Rédigé par : Damien C. F. | 21 octobre 2006 à 15h14
Merci de rappeler que la laïcité existe en Turquie!!!
Rédigé par : Flavien | 26 septembre 2006 à 08h00
La Turquie sera t-elle prête un jour à entrer dans l'Europe?
Franchement, non!
Ce n'est pas un Etat démocratique, cet article le prouve très bien.

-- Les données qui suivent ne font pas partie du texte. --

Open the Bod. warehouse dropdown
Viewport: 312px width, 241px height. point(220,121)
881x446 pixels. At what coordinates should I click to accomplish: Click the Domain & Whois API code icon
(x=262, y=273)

Rédigé par : Henry | 10 septembre 2006 à 12h03
Comment pourrait-on accepter que la turquie entre dans l'Europe quand on voit à quelle point la religion guide l'Etat. La turquie n'est pas un vrai Etat laic et ne peut donc pas entrer dans l'Europe... en tout cas pas en mon nom!
Rédigé par : Bastien | 10 septembre 2006 à 11h47
C'est dit! La turquie n'est pas un pays d'extrémistes religieux mais au contraire un pays où le principe de laïcité existe depuis des décennies et comme dans d'autres pays européens on s'y bat au quoditien pour que ce principe demeure!
Rédigé par : Spaceman1 | 09 septembre 2006 à 23h37
Excellent article. Il recadre la question de la laïcité en turquie et contredit bien des préjugés en la matière.